[Opening Data excerpts section]

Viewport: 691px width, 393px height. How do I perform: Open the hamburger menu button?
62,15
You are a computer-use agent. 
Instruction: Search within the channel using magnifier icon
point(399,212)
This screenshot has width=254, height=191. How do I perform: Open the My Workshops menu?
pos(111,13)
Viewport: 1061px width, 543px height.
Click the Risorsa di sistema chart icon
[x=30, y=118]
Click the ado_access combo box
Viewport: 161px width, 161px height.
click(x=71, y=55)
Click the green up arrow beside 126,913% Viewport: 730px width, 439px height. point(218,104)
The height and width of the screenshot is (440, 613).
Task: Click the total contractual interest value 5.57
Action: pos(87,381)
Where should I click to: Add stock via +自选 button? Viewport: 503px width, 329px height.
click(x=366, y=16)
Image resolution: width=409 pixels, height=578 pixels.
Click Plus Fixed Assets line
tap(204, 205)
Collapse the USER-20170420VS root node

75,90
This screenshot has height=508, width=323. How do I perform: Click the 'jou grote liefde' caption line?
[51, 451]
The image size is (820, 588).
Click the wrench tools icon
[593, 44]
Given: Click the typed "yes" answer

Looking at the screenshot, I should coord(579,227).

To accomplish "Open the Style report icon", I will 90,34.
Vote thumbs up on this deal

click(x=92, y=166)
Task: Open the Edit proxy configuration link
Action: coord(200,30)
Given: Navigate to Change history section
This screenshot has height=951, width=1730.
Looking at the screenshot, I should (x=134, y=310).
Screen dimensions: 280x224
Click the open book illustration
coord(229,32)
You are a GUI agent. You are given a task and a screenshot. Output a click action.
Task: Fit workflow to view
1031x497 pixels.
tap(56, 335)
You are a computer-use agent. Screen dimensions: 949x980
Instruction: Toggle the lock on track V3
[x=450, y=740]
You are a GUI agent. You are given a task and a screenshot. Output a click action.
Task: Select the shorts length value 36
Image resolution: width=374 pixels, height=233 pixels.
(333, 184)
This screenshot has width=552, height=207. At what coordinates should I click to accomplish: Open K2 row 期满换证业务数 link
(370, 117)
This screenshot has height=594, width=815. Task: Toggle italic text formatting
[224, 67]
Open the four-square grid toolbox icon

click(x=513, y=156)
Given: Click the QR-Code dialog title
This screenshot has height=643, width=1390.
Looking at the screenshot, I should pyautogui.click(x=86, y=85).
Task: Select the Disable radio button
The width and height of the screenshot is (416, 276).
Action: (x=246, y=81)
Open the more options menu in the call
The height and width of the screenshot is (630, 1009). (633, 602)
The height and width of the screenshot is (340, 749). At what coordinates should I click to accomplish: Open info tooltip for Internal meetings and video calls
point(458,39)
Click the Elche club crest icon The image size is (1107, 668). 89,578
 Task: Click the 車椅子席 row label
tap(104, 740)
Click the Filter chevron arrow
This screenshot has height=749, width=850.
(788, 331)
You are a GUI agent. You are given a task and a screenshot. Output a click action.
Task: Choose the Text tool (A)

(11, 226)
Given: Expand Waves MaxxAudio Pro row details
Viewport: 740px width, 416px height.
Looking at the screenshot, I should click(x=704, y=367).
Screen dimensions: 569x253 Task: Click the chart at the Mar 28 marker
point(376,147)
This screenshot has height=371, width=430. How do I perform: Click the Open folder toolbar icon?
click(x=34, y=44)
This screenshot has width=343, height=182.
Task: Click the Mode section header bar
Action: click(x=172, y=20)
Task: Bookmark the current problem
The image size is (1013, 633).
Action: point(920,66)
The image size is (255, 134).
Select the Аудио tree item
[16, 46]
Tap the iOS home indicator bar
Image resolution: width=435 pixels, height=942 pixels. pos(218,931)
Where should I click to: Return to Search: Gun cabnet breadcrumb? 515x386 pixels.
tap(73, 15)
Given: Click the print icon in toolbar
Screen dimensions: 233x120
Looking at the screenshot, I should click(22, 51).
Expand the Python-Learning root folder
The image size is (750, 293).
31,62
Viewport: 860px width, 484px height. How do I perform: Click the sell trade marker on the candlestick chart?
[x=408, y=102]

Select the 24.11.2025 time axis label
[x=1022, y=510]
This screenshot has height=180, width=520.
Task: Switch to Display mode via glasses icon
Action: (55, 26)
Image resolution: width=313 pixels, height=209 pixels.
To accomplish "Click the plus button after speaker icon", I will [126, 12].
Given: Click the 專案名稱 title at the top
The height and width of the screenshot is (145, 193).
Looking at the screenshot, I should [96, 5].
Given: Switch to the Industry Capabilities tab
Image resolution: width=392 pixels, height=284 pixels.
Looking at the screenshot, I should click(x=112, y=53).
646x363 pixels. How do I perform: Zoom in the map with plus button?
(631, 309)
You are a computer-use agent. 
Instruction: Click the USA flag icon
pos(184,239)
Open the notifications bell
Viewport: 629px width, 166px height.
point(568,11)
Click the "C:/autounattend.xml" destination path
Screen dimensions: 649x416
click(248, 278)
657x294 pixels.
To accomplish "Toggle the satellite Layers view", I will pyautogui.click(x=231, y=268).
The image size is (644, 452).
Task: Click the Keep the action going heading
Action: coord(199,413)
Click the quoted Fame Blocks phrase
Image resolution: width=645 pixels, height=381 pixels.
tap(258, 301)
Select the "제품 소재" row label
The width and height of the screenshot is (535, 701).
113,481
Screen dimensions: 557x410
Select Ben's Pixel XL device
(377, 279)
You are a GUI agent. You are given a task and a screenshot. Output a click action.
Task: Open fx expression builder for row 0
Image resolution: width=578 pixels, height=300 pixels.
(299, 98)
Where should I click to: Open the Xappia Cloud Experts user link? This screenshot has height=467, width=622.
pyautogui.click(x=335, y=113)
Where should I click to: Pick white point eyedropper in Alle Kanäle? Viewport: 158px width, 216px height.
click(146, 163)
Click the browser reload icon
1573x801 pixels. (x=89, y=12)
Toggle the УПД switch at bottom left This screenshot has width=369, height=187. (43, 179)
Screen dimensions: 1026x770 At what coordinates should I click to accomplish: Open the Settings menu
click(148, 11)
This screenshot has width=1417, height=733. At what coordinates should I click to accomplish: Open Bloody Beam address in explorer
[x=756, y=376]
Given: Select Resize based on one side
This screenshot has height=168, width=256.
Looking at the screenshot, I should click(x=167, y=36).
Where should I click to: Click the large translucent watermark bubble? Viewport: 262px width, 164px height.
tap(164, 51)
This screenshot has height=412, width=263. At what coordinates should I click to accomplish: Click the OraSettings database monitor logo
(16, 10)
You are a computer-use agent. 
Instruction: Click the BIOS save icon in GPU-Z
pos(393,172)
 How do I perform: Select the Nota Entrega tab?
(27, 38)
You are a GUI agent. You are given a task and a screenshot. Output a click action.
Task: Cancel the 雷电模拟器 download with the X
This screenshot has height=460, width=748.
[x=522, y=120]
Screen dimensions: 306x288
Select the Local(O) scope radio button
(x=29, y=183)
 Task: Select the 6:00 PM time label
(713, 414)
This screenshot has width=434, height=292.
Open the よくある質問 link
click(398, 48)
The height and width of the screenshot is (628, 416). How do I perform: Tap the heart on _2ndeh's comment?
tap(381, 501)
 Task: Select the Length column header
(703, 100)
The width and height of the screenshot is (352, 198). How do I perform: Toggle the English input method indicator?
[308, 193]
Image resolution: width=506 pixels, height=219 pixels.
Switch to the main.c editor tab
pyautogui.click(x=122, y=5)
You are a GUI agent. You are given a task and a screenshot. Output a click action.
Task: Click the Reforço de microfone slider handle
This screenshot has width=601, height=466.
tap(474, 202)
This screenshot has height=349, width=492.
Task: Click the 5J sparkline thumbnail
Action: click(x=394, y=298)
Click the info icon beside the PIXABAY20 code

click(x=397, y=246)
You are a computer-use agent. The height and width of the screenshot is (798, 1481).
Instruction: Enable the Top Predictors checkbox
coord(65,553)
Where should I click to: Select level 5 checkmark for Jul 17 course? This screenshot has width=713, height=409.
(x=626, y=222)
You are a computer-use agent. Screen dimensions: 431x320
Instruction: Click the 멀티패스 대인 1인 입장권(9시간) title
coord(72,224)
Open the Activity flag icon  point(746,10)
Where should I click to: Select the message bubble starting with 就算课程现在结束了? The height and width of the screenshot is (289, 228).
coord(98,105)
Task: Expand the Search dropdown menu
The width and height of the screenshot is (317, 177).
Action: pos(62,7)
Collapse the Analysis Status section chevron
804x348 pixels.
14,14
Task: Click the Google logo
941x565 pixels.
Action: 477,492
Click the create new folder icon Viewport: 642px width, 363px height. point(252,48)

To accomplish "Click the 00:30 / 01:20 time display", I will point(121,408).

[Closing Data excerpts section]

> _Exercise description_: Reproduce, unchanged, the line containing "804x348 pixels." and each line after it through the end of the listing above, and nothing else.

> _Task result_:
804x348 pixels.
14,14
Task: Click the Google logo
941x565 pixels.
Action: 477,492
Click the create new folder icon Viewport: 642px width, 363px height. point(252,48)

To accomplish "Click the 00:30 / 01:20 time display", I will point(121,408).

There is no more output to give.